◆ TASK BRIEF ◆
Using the data below, restate exactly every line from the one with "For every named" up to and including the one with "推し活 (148, 1948)". No picture belongs in it.

◆ SOURCE MATERIAL ◆
--------------------

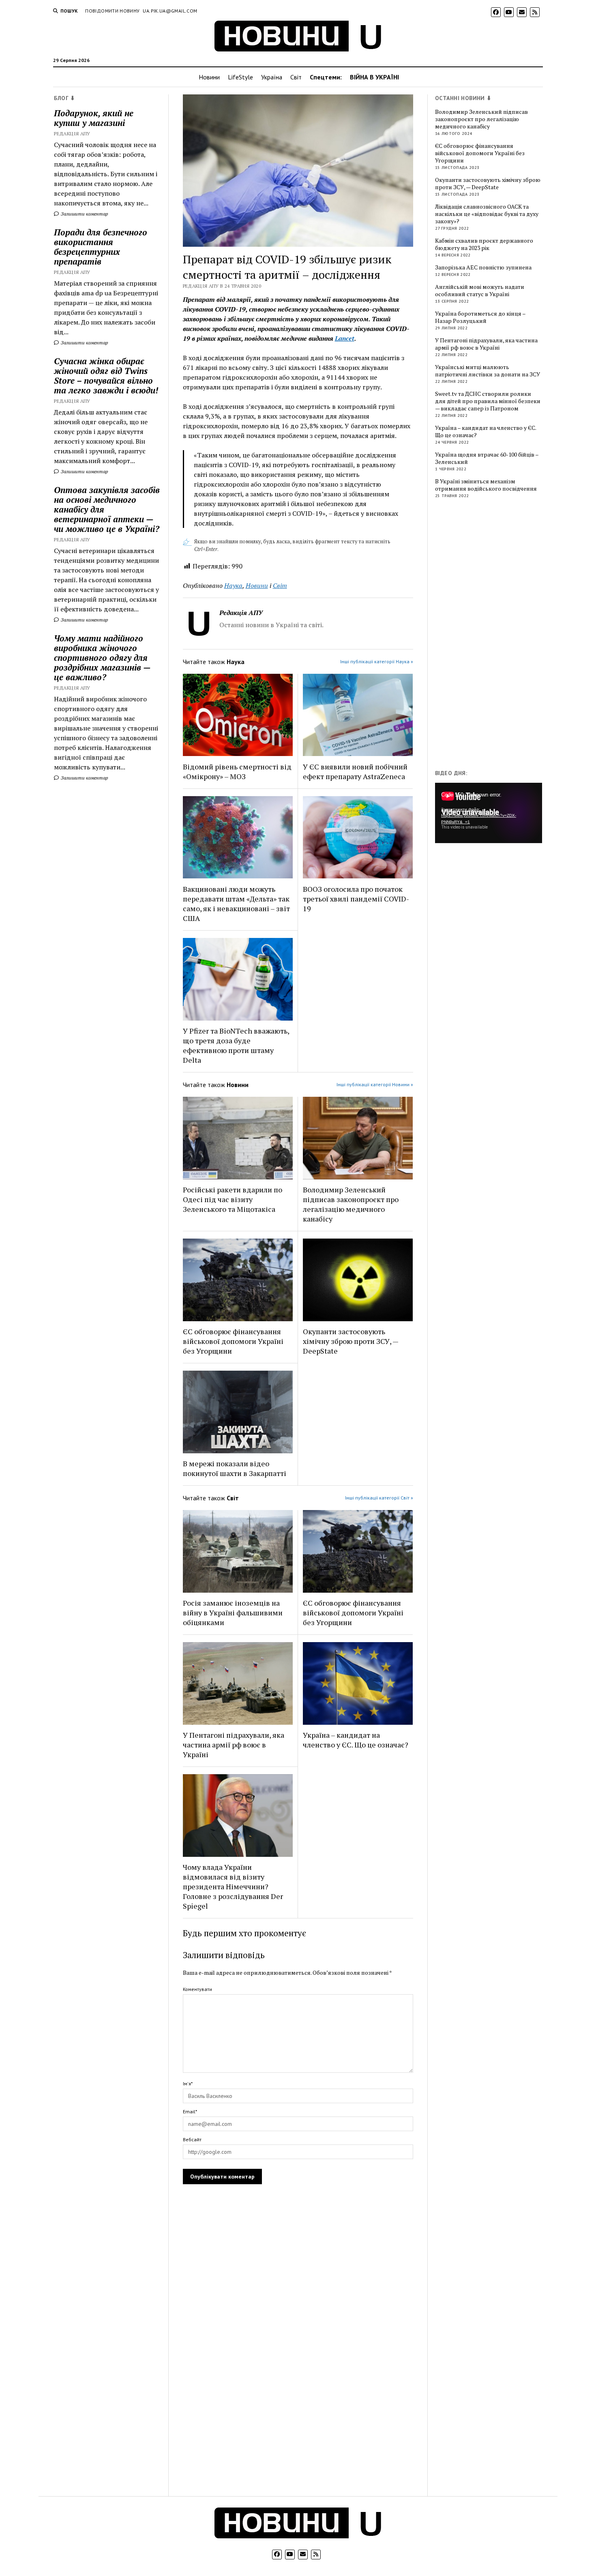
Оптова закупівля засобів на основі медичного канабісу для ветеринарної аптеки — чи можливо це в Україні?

--------------------

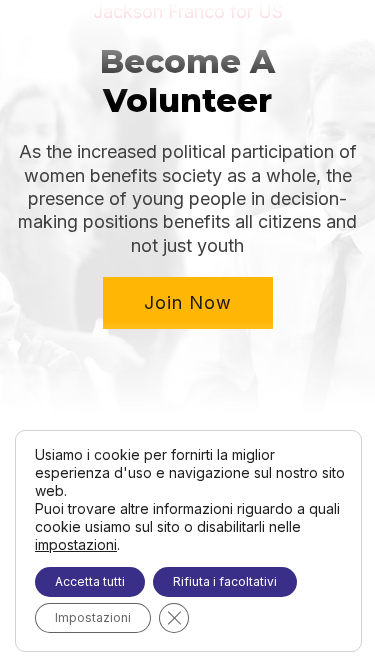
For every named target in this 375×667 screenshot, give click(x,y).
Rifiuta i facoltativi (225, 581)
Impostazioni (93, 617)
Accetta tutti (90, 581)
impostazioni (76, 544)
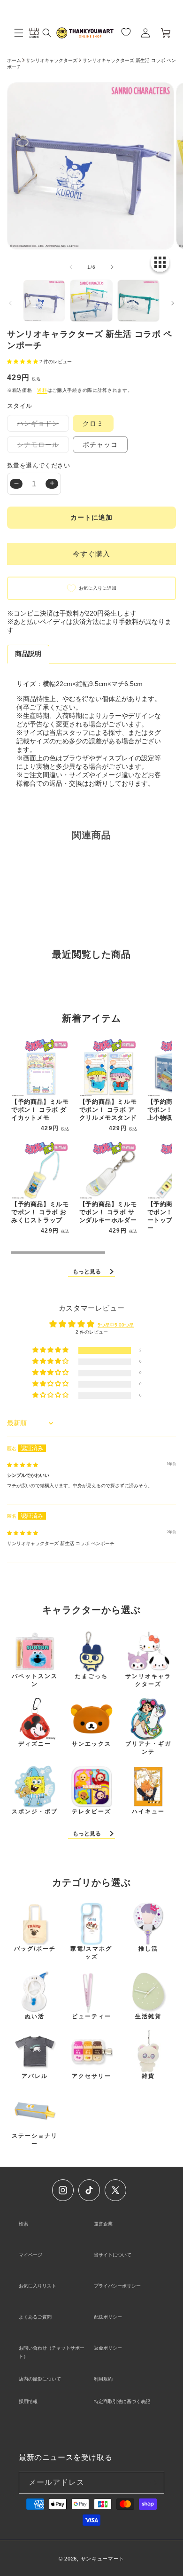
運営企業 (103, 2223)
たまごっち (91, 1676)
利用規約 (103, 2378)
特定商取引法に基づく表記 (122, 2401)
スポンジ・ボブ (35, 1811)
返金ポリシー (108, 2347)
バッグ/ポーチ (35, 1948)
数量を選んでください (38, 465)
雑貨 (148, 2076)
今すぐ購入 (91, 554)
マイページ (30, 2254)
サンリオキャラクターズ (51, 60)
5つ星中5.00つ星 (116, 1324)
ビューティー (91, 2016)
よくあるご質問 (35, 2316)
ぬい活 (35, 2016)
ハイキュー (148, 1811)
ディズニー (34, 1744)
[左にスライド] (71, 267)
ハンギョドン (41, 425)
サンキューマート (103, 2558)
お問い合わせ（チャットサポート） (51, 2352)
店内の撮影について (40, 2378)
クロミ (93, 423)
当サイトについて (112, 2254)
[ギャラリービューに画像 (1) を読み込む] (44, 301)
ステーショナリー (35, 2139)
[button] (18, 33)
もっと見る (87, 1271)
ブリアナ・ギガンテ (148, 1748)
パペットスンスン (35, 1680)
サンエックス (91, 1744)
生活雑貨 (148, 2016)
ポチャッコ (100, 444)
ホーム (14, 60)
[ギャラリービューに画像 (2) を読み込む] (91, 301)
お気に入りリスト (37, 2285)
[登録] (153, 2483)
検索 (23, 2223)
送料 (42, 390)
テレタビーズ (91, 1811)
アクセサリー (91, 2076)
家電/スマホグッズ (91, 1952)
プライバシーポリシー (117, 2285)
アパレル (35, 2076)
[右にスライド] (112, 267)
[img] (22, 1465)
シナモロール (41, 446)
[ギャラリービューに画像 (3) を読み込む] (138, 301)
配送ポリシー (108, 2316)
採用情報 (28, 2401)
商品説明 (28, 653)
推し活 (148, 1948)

--------------------

◆ EXERCISE OUTPUT ◆
For every named target in this 375×667 screenshot, give click(x,y).
Rifiuta i facoltativi (225, 581)
Impostazioni (93, 617)
Accetta tutti (90, 581)
impostazioni (76, 544)
運営企業 (103, 2223)
たまごっち (91, 1676)
利用規約 (103, 2378)
特定商取引法に基づく表記 (122, 2401)
スポンジ・ボブ (35, 1811)
返金ポリシー (108, 2347)
バッグ/ポーチ (35, 1948)
数量を選んでください (38, 465)
雑貨 (148, 2076)
今すぐ購入 (91, 554)
マイページ (30, 2254)
サンリオキャラクターズ (51, 60)
5つ星中5.00つ星 (116, 1324)
ビューティー (91, 2016)
よくあるご質問 (35, 2316)
ぬい活 (35, 2016)
ハイキュー (148, 1811)
ディズニー (34, 1744)
[左にスライド] (71, 267)
ハンギョドン (41, 425)
サンキューマート (103, 2558)
お問い合わせ（チャットサポート） (51, 2352)
店内の撮影について (40, 2378)
クロミ (93, 423)
当サイトについて (112, 2254)
[ギャラリービューに画像 (1) を読み込む] (44, 301)
ステーショナリー (35, 2139)
[button] (18, 33)
もっと見る (87, 1271)
ブリアナ・ギガンテ (148, 1748)
パペットスンスン (35, 1680)
サンエックス (91, 1744)
生活雑貨 (148, 2016)
ポチャッコ (100, 444)
ホーム (14, 60)
[ギャラリービューに画像 (2) を読み込む] (91, 301)
お気に入りリスト (37, 2285)
[登録] (153, 2483)
検索 (23, 2223)
送料 (42, 390)
テレタビーズ (91, 1811)
アクセサリー (91, 2076)
家電/スマホグッズ (91, 1952)
プライバシーポリシー (117, 2285)
アパレル (35, 2076)
[右にスライド] (112, 267)
[img] (22, 1465)
シナモロール (41, 446)
[ギャラリービューに画像 (3) を読み込む] (138, 301)
配送ポリシー (108, 2316)
採用情報 (28, 2401)
商品説明 (28, 653)
推し活 (148, 1948)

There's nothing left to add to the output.